Abstract

This paper explores the gendered experience of singleness in Britain through a theoretical and empirical understanding of the abject. Drawing on the writings of Judith Butler, we argue that singleness is culturally pathologised as an abject ‘other’, a liminal state which renders the legitimation of the single subject unintelligible. Through 14 active interviews with British singles, we demonstrate how our participants negotiate their marginal status vis-à-vis the marketplace and the broader society that continue to uphold heterosexual partnership as a normative form of intimacy. Our data uncovers persistent and powerful gender stereotypes of how singles ought to organise their lives and conform both to social, as well as market-driven pressures. We therefore highlight research gaps in the experience of singleness and critique the heteronormative framework that remains dominant, yet concealed, in gender research.

Highlights

  • To date, there is surprisingly little research exploring single consumers and their participation in the marketplace

  • Burnett (2007) calls for the need to realise the ‘untapped’ potential of the singles market, suggesting that there has been an oversight by both academics and marketers to understand the consumption experience of singles (Wortzel 1977).
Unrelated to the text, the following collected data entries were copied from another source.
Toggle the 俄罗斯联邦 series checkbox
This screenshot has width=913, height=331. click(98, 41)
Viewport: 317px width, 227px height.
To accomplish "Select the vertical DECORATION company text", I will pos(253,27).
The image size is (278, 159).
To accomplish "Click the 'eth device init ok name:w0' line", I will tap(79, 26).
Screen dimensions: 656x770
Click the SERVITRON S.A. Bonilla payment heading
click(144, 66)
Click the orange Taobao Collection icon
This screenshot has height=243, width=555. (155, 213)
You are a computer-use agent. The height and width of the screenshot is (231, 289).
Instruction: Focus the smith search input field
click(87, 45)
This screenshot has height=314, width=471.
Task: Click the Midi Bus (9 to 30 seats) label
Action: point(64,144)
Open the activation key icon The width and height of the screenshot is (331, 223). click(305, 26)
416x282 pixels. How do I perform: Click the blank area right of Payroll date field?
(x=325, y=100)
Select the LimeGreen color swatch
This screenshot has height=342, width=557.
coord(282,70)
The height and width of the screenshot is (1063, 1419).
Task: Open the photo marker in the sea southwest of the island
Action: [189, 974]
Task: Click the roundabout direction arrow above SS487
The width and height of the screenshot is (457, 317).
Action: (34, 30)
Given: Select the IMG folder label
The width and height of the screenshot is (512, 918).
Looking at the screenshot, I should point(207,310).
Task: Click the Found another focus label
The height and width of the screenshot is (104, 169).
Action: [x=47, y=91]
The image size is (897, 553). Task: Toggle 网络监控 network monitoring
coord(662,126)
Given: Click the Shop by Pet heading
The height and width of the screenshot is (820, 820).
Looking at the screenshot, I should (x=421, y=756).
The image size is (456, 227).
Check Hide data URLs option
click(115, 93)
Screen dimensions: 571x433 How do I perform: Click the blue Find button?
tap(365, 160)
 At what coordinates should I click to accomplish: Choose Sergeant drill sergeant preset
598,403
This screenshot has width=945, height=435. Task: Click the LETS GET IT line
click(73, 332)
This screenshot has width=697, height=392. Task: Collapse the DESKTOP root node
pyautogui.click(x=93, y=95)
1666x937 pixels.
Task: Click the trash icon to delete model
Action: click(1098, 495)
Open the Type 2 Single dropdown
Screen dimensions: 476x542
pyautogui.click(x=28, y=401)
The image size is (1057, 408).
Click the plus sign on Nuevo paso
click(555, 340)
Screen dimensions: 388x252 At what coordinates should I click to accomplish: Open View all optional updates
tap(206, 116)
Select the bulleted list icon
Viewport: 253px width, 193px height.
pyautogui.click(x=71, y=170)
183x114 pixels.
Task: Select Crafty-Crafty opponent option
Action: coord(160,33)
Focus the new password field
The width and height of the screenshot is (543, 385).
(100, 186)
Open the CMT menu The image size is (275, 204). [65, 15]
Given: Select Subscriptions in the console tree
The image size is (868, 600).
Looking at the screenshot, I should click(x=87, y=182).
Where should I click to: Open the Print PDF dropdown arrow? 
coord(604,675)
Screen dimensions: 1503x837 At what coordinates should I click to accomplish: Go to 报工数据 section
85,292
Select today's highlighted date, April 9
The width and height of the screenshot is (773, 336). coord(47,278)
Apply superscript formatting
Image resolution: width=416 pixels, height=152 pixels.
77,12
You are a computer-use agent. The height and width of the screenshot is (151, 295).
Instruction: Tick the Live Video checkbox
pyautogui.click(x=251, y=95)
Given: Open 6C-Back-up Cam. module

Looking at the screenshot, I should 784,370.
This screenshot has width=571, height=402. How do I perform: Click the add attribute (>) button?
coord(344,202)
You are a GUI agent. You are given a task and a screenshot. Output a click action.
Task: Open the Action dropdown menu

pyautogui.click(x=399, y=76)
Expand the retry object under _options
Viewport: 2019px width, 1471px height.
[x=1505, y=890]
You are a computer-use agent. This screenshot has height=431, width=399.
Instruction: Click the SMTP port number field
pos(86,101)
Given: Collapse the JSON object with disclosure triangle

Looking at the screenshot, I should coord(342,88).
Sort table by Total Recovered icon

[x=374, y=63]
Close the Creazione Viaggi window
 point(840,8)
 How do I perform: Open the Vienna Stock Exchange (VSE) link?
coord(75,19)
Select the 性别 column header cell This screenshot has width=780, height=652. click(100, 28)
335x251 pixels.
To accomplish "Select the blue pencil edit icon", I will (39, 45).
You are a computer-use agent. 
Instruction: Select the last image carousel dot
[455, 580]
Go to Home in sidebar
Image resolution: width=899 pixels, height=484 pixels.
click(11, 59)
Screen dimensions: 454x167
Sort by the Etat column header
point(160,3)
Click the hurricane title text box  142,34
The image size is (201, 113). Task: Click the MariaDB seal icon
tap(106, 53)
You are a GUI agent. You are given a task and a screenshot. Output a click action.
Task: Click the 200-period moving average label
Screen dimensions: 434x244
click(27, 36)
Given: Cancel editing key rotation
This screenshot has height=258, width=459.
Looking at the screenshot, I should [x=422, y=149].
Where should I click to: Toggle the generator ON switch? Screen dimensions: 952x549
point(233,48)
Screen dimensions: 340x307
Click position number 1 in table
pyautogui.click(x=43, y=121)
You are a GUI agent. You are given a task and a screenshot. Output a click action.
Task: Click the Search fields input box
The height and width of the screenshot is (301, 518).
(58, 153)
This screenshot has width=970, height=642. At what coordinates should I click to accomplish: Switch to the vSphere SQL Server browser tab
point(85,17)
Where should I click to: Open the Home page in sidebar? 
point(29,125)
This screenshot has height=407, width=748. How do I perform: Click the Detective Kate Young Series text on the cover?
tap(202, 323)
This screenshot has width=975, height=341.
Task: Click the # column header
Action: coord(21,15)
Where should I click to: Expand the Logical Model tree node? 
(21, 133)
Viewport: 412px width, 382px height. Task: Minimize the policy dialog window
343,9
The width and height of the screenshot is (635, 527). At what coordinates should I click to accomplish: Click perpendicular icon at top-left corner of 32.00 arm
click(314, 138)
We argue that such an oversight mirrors broader marginalisation of ‘singleness’ as a troubled cultural category (Reynolds and Wetherell 2003) in which single individuals are stigmatised as the ‘abject other’ since they do not conform to the dominant heterogender arrangements (Budgeon 2008; Ingraham 1996)

  • We argue that an understanding of the abject experience of singleness is important for marketing and consumption since it exposes how society and the marketplace are complicit in reproducing and concealing the heteronormative framework whereby ‘couplehood is implicitly privileged over singlehood’ (Kates 1999, p.33)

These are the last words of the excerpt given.